According to European Justice Commissioner Vera Jourova, that an existing code of conduct to counter hate speech could remain voluntary.

“(But on) terrorist content, we came to the conclusion that it is too serious a threat and risk for European people that we should have absolute certainty that all the platforms and all the IT providers will delete the terrorist content and will cooperate with law enforcement bodies,” Jourova said on Wednesday.

“Yes, this is in the final stage,” she added, addressing the new bill.

While details of the new legislation remain hidden, the Financial Times in August learned that law enforcement will be in charge of flagging content for censorship.

EU security commissioner Julian King also had mentioned last month that the bill will “likely” turn the agreed upon “code of conduct” into mandatory law, placing the prediction by Jourova that it will remain voluntary on shakey grounds.

The big tech – EU code of conduct establishes “public commitments” for tech companies, including the requirement to review the “majority of valid notifications for removal of illegal hate speech” in less than 24 hours.

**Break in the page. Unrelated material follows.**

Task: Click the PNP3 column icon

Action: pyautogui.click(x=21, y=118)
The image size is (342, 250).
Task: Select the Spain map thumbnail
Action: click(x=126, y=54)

It was also crafted to make it easier for law enforcement to notify firms directly of any unwanted content.

Within the code is a narrow explanation of “hate speech,” being defined as “all conduct publicly inciting to violence or hatred directed against a group of persons or a member of such a group defined by reference to race, colour, religion, descent or national or ethnic origin.”

The nature of enforcing censorship based on a narrow and subjective term such as “hate speech” is likely to keep suspicions high that these types of decision aren’t about creating a safer world, but rather a world in which superstates like the EU control the content people see online for political purposes.